Department of General Surgery, Peking University First Hospital, Beijing, China.
Department of Endoscopy Center, Peking University First Hospital, Beijing, China.
Cancer Lett. 2019 May 1;449:215-225. doi: 10.1016/j.canlet.2019.02.031. Epub 2019 Feb 18.
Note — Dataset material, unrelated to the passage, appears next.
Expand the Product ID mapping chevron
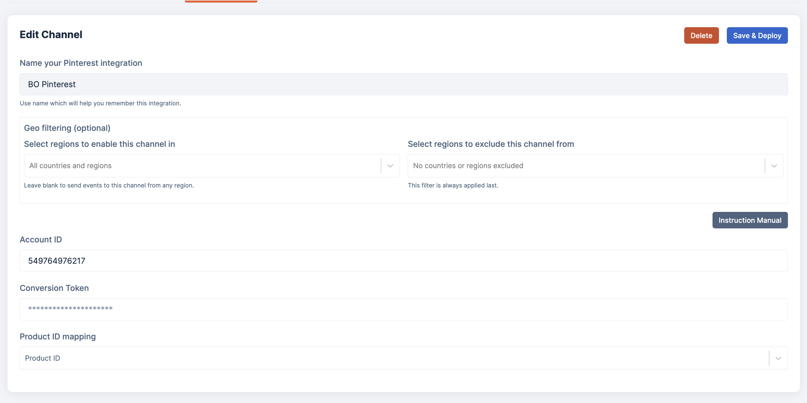The height and width of the screenshot is (403, 807). (x=778, y=358)
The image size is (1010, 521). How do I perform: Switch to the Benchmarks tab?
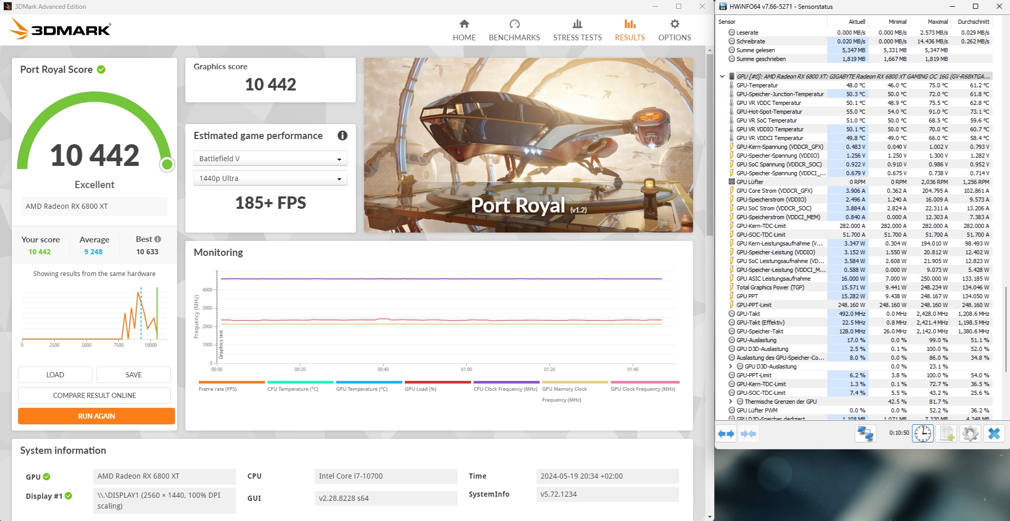(514, 29)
Brahma (BRM) has recently been documented as a significant predictor of pancreatic cancer (PC) metastasis. This study aimed to further elucidate molecular mechanism by which BRM promotes PC metastasis. We found that silencing BRM reduced PC cell migration and invasion both in vivo and in vitro, accompanied by reduced level of miR-302a-3p. BRM positively regulated the transcription of miR-302a-3p, which acted as a metastasis-promoting miRNA in PC cells. miR-302a-3p directly targeted SOCS5 to boost STAT3 phosphorylation and induce the transcription of STAT3 target genes. Furthermore, miR-302a-3p level was higher in tissue and plasma samples derived from PC patients, and was significantly associated with worse clinical pathological features. In xenograft models, inhibiting miR-302a-3p was synergistically lethal in BRM-silenced PC cells. In conclusion, our results suggest that transcriptional regulation of miR-302a-3p by BRM potentiates PC metastasis by epigenetically suppressing SOCS5 expression and activating STAT3 signaling. These new findings provide potential therapeutic avenues for preventing PC-associated death.
Brahma (BRM) 最近被证明是胰腺癌 (PC) 转移的一个重要预测因子。本研究旨在进一步阐明 BRM 促进 PC 转移的分子机制。我们发现,沉默 BRM 可减少体内和体外 PC 细胞的迁移和侵袭,同时降低 miR-302a-3p 的水平。BRM 可正向调控 miR-302a-3p 的转录,miR-302a-3p 在 PC 细胞中作为一种促进转移的 miRNA 发挥作用。miR-302a-3p 可直接靶向 SOCS5 以促进 STAT3 磷酸化,并诱导 STAT3 靶基因的转录。此外,PC 患者的组织和血浆样本中 miR-302a-3p 的水平较高,且与更差的临床病理特征显著相关。在异种移植模型中,抑制 miR-302a-3p 与沉默 BRM 的 PC 细胞协同致死。总之,我们的研究结果表明,BRM 通过表观遗传抑制 SOCS5 表达和激活 STAT3 信号转导来转录调控 miR-302a-3p,从而增强 PC 转移。这些新发现为预防与 PC 相关的死亡提供了潜在的治疗途径。